## Activity:
Turn the part of the listing that runs from the line containing "The width and" through the end of the listing into a JSON list of strings, one string per line, with blank lines left out. Leave the pictures out of your answer.

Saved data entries
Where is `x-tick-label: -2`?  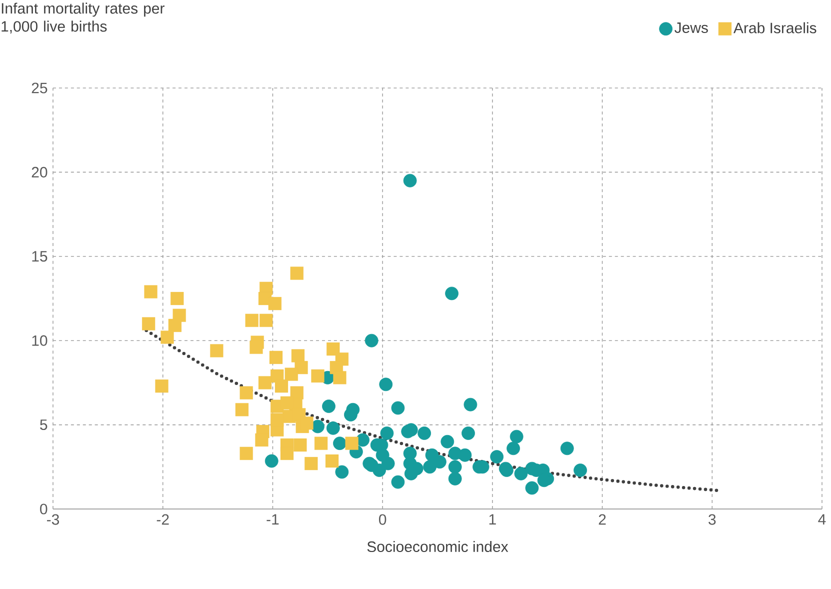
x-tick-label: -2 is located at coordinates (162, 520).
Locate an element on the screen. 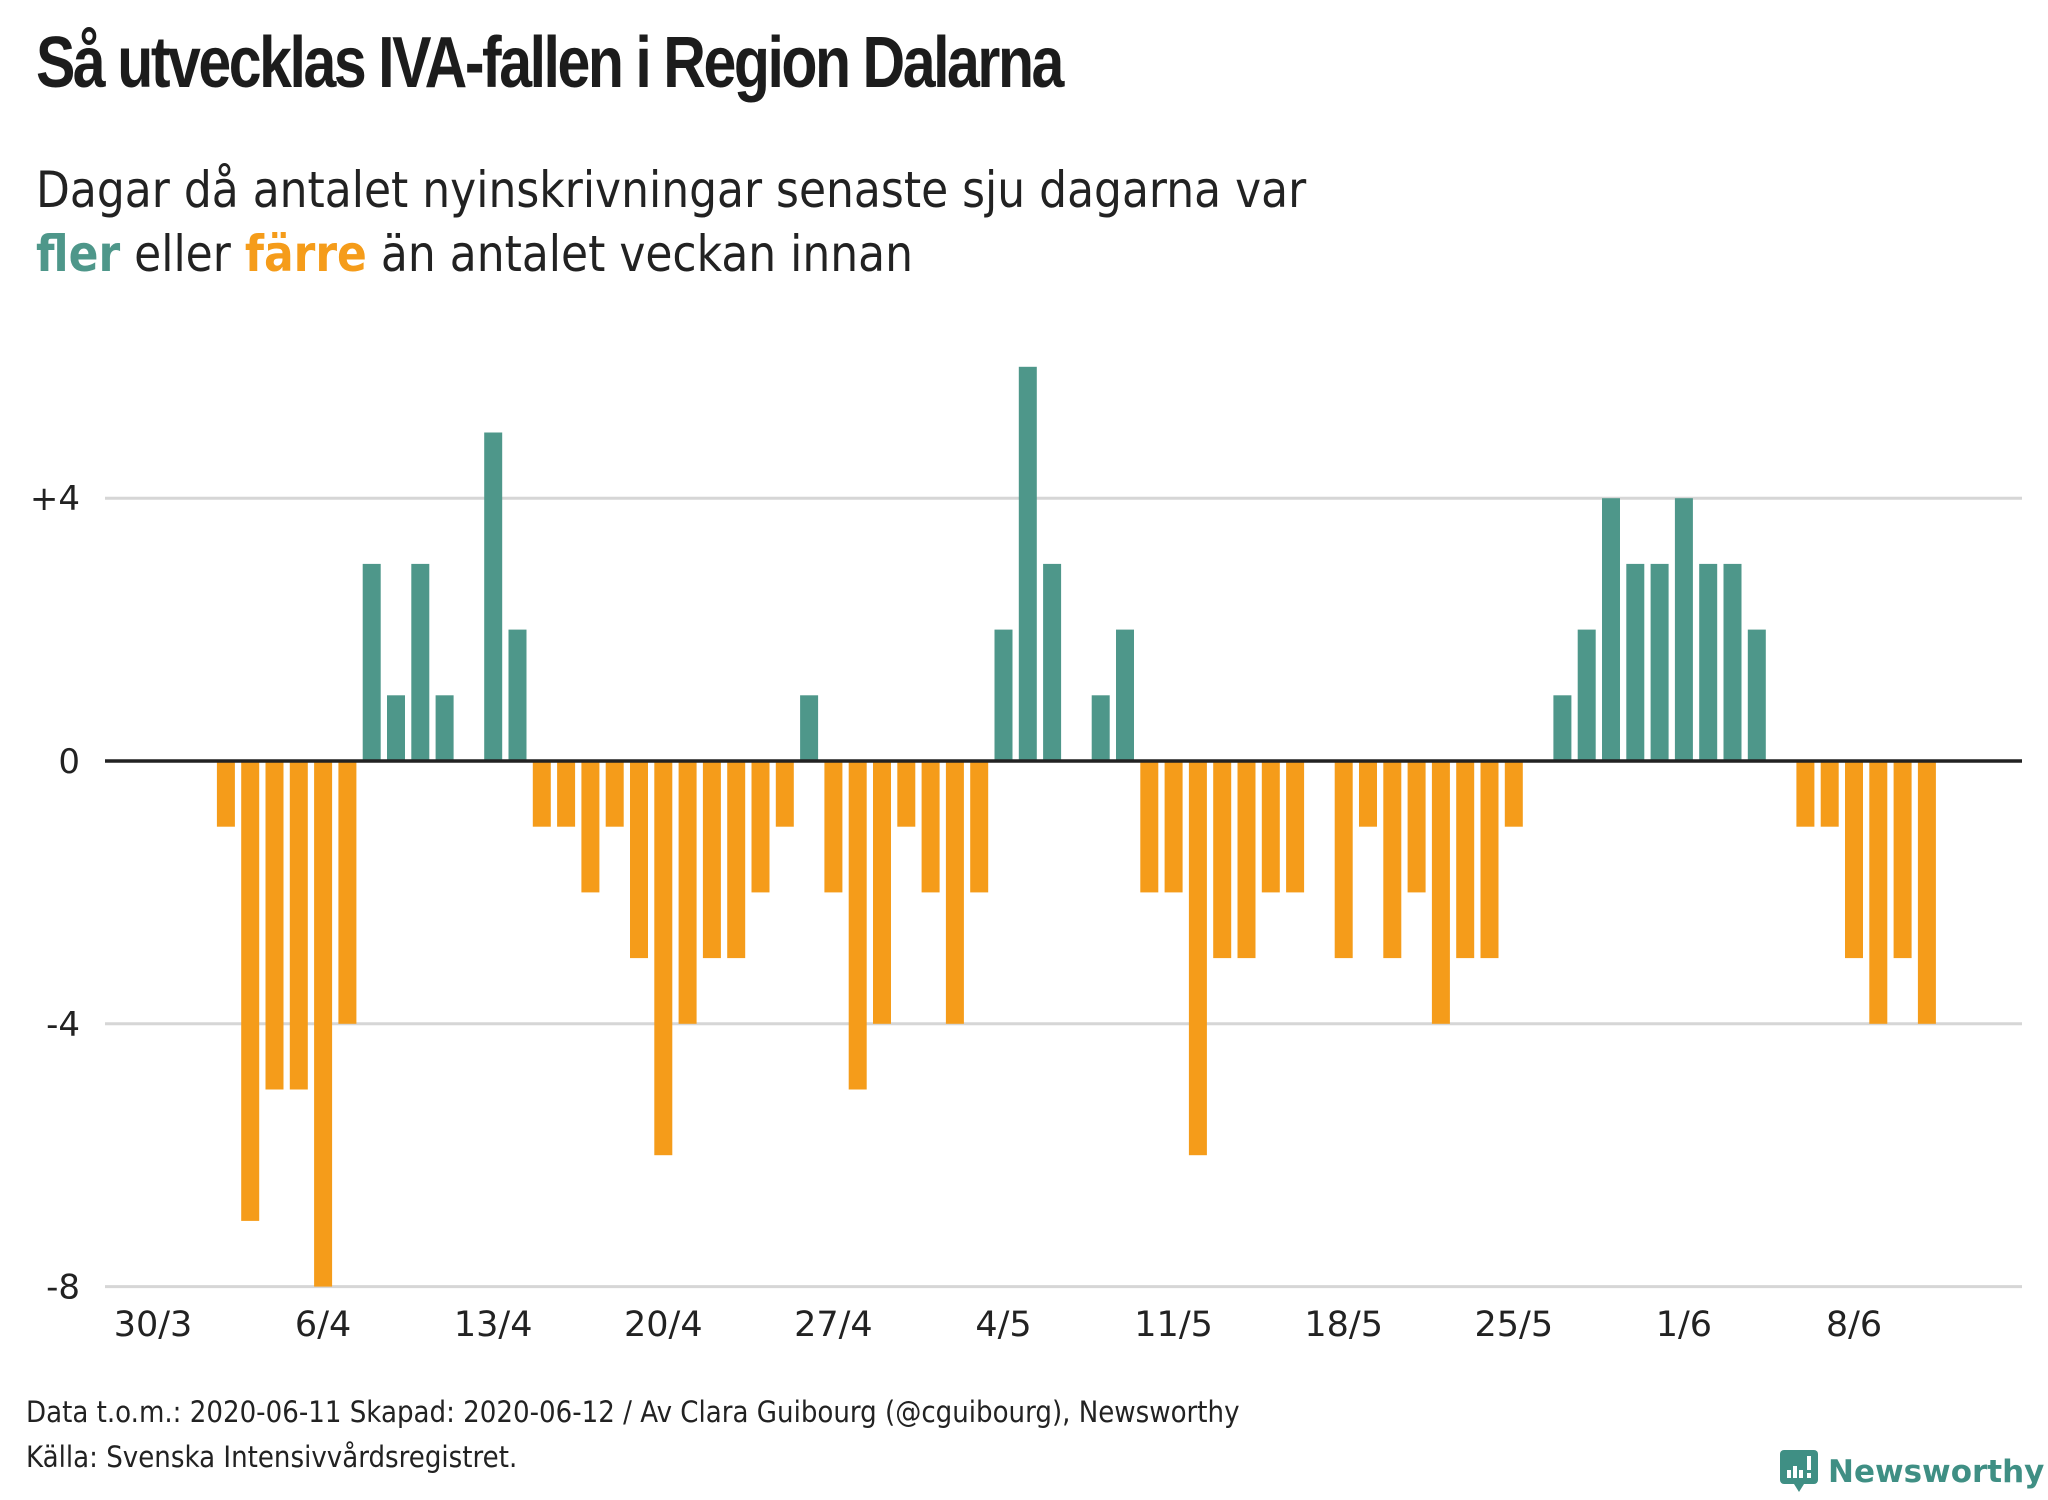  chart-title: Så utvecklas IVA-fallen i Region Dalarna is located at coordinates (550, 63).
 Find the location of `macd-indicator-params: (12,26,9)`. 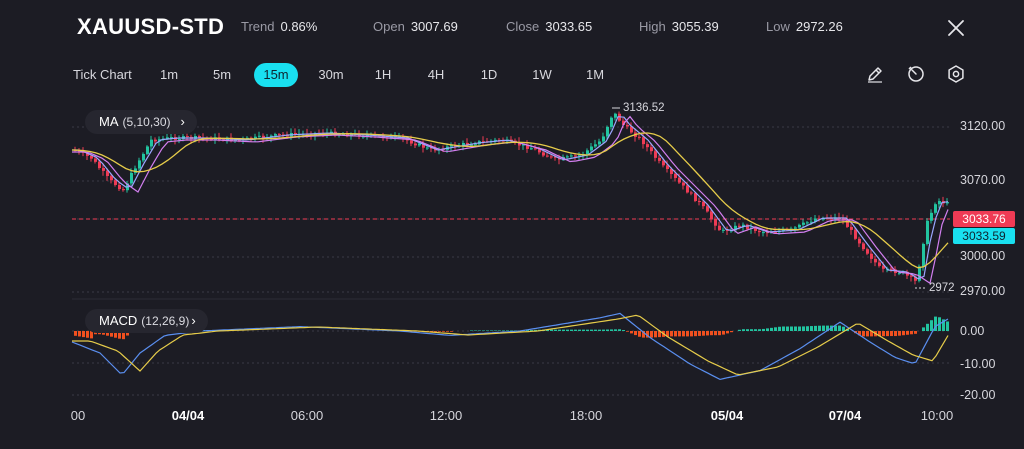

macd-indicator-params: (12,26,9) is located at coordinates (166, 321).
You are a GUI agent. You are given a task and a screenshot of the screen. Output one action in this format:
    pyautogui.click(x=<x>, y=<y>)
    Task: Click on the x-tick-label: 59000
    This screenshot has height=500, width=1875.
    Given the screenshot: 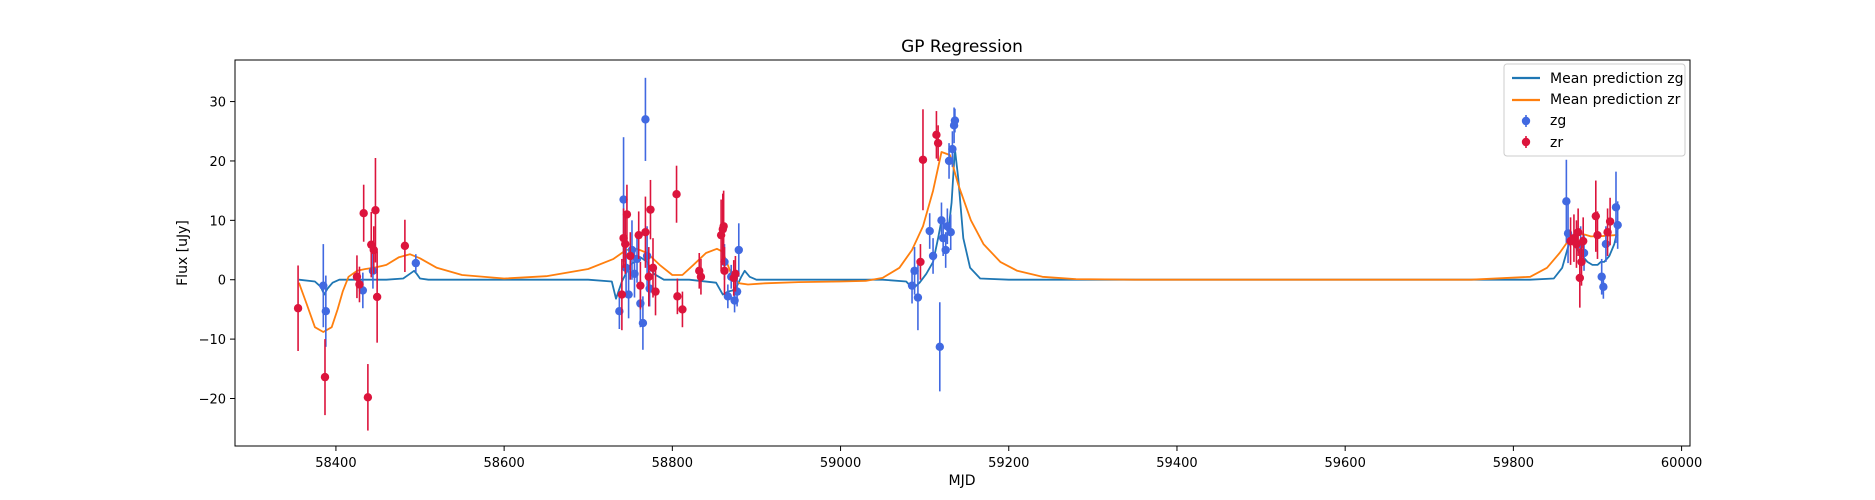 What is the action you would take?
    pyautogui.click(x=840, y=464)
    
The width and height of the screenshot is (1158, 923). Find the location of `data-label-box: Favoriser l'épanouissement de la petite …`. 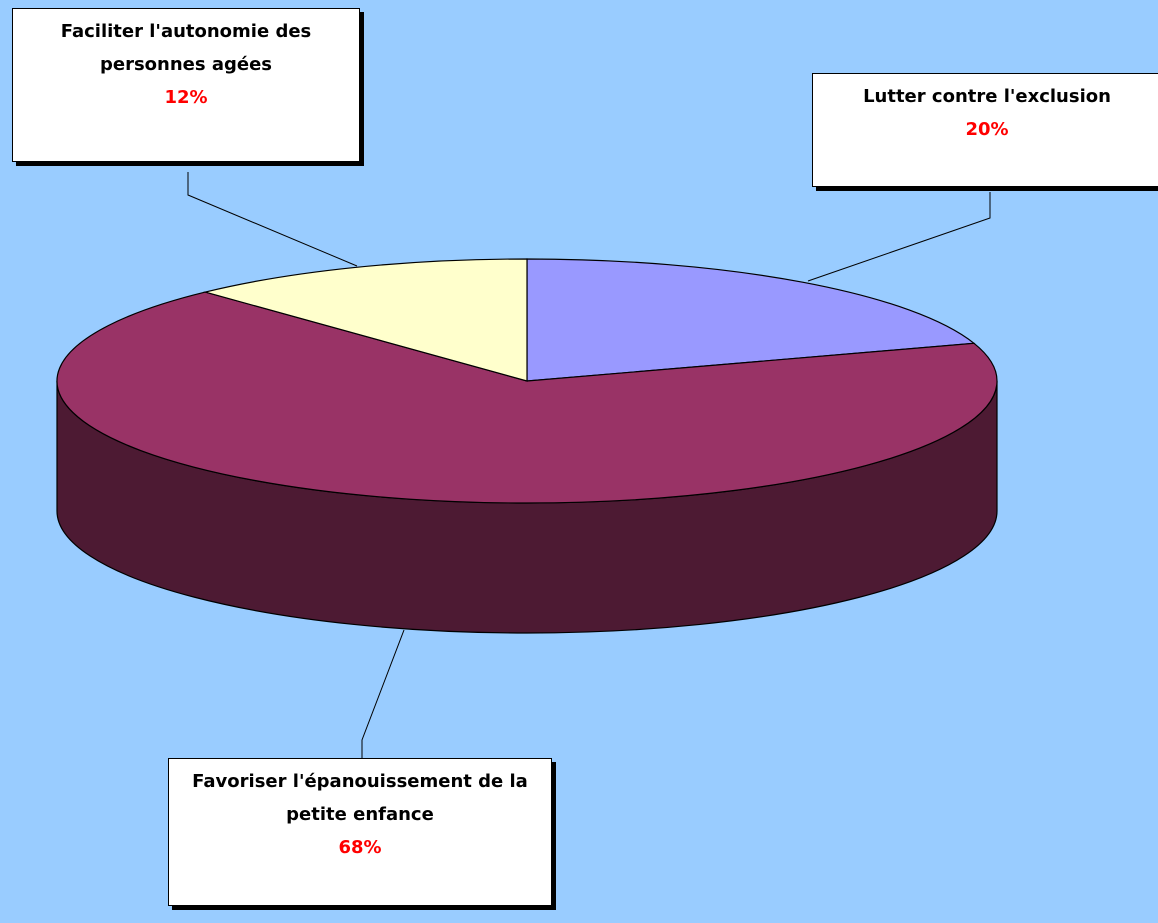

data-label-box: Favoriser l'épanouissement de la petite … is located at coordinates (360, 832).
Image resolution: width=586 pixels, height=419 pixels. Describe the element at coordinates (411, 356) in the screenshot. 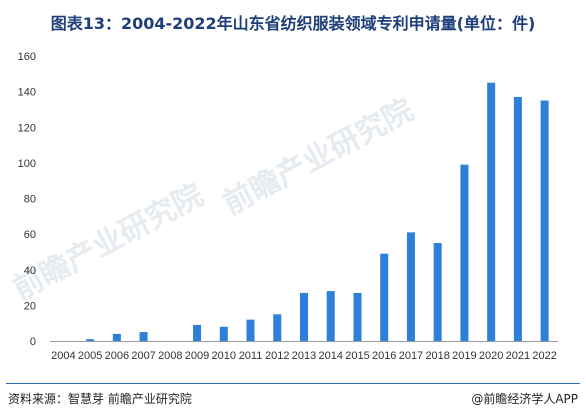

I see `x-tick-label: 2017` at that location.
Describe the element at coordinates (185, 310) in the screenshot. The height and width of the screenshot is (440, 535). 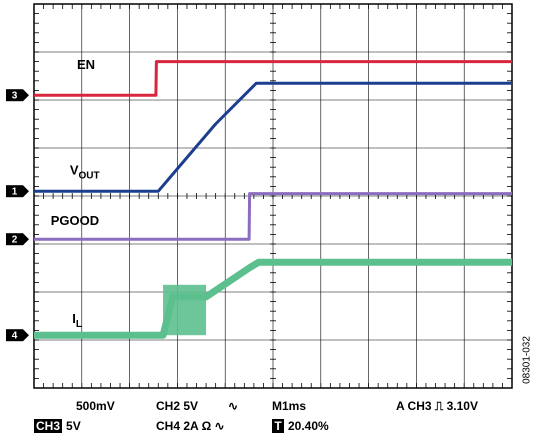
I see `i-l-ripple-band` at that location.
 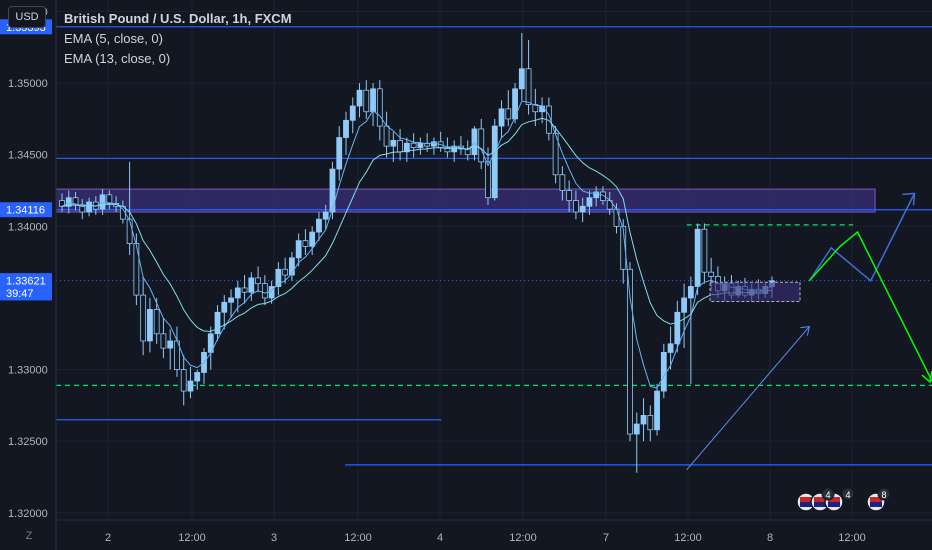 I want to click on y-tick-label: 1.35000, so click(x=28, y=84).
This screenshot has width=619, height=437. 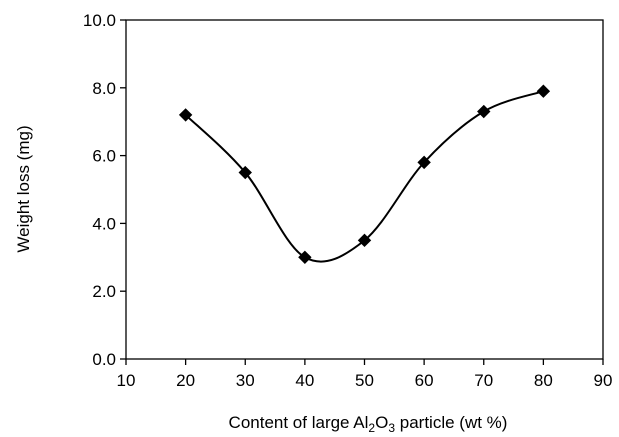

## Result of this exercise:
[
  "The width and height of the screenshot is (1158, 923). Find the location of `data-label-box: Favoriser l'épanouissement de la petite …`. ",
  "data-label-box: Favoriser l'épanouissement de la petite … is located at coordinates (360, 832).",
  "Image resolution: width=586 pixels, height=419 pixels. Describe the element at coordinates (411, 356) in the screenshot. ",
  "I see `x-tick-label: 2017` at that location.",
  "Describe the element at coordinates (185, 310) in the screenshot. The height and width of the screenshot is (440, 535). ",
  "I see `i-l-ripple-band` at that location.",
  "  I want to click on y-tick-label: 1.35000, so click(x=28, y=84).",
  "This screenshot has width=619, height=437. "
]